Now, it is important to note that, yes, there is a ‘Dessert Lover’s Diet’ where you could lose up to five pounds in a month. There are others that claim even more. But what’s really the case is that when we are trying to watch our weight, our cranium automatically tells us that sweets and treats are forbidden. In fact, you can almost see a line of CAUTION tape stretched over the platters when you walk close to them. In truth (and, yes, this is true), doctors say that forbidding everything that is good, every little dessert that offers a happy smile, is actually a bad thing for the human body as well as for losing weight. Why? Because the brain feels deprived.
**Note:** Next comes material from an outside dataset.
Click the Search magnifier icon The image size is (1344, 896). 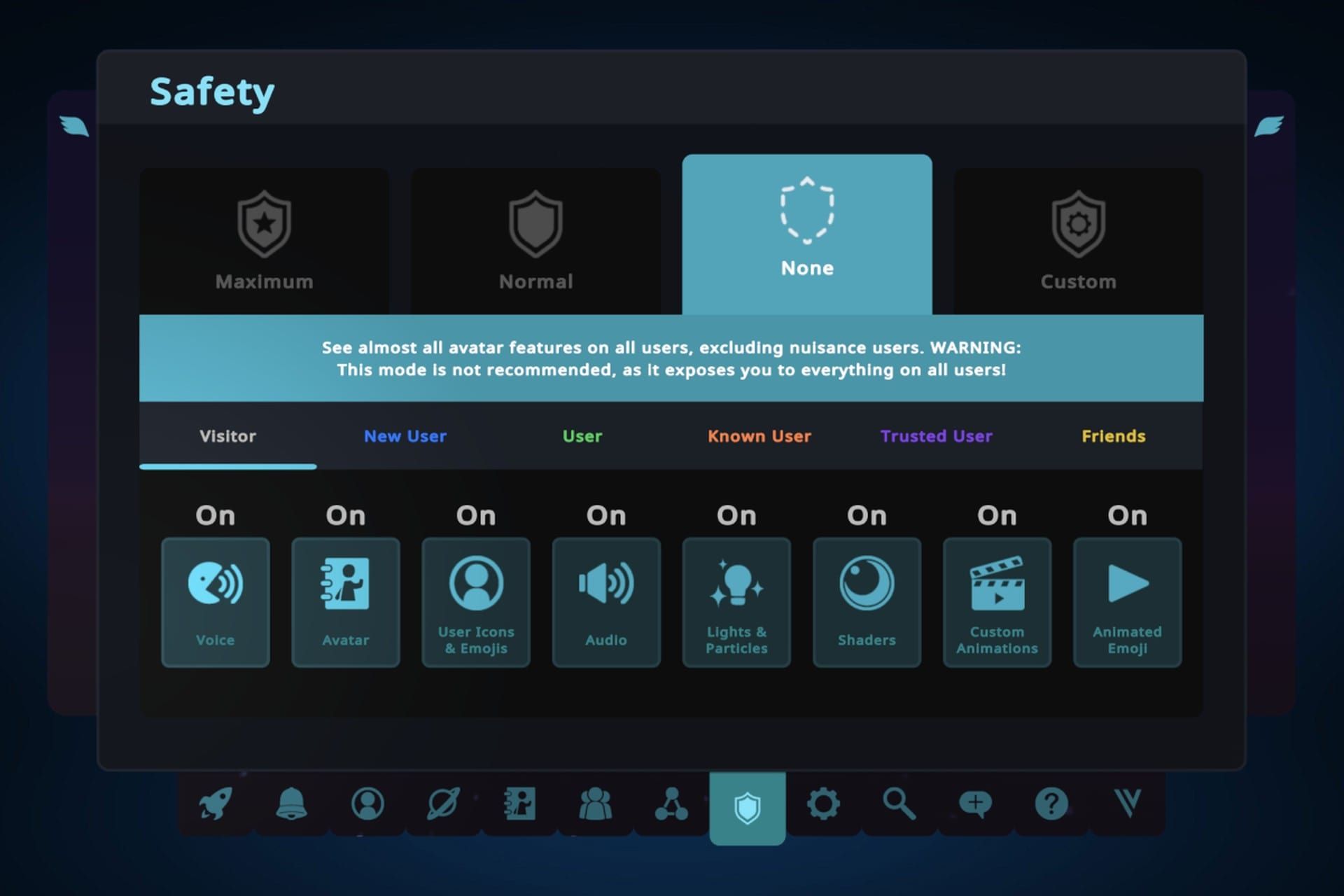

The point is not having a dessert; the point is not consuming four of them.
If your diet is rich in fruits, vegetables, whole grains and the “good side of the Force” when it comes to fats, then choosing to have a dessert each and every day is just fine. Big enough to satisfy the craving and small enough where the calorie intake doesn’t skyrocket.
Desserts can be rich in “bad” fats, like the ever-present butter. Which means that having meals that are rich in omega-3 fatty acids – like fish – can offset the issue. Denying the body sweets is not the best plan when wanting to stay on track with a diet. And there are a variety of okay treats to choose from that actually allow less than 100 calories.
“Tis the Season” season brings on that ultimate fear of doing things wrong. Not fair, considering it is a time to be with family and enjoy oneself, not glare across the table at the one with the platter overflowing with food. One of the biggest things to avoid are actually drinks. The holiday-themed coffees run extremely high in fat and cholesterol, not to mention calories. But just by sticking to your own coffee and simply adding a drizzle of vanilla or peppermint extract to it, you save hundreds of calories. If your mind needs to believe that Starbucks is at work, buy one of those mugs and pour the less-calorie coffee into it.
When it comes to holiday baking, there are those temptations that you want to “test” so that the people you plan to serve
really like it Just remember, testing too much of that cookie dough will have you spending way more dough on the gym once you make (or re-make for the hundredth time) that New Year’s resolution.
You can cut the fat and calories without sacrificing taste during the holidays. If you use half the sugar amount the recipe calls for in, say, a fruit pie, you will save almost 750 calories for every cup of sugar you do not apply.
When it comes to cookies, use a mixture of half whole-wheat pastry flour and half all-purpose flour. (Guests won’t notice
the difference.) In your cheesecake that everyone is coming to the party for, substitute part-skim ricotta cheese for cream cheese and cut the fat by close to 60 grams for each cup you use. Brownies? Of course you can have them, just use pureed pumpkin instead of oil and for every half-cup of oil you eliminate, you’ll save more than 900 calories and 100 grams of fat.
See? There are ways to make sure that this holiday season is enjoyable, while also making sure the scale stays the same – or even lowers. Again, it is the New Year where you need to speak your resolution, but if you’ve already learned the ins-and-outs of cutting calories and still enjoying treats, then this January 1st won’t be so difficult.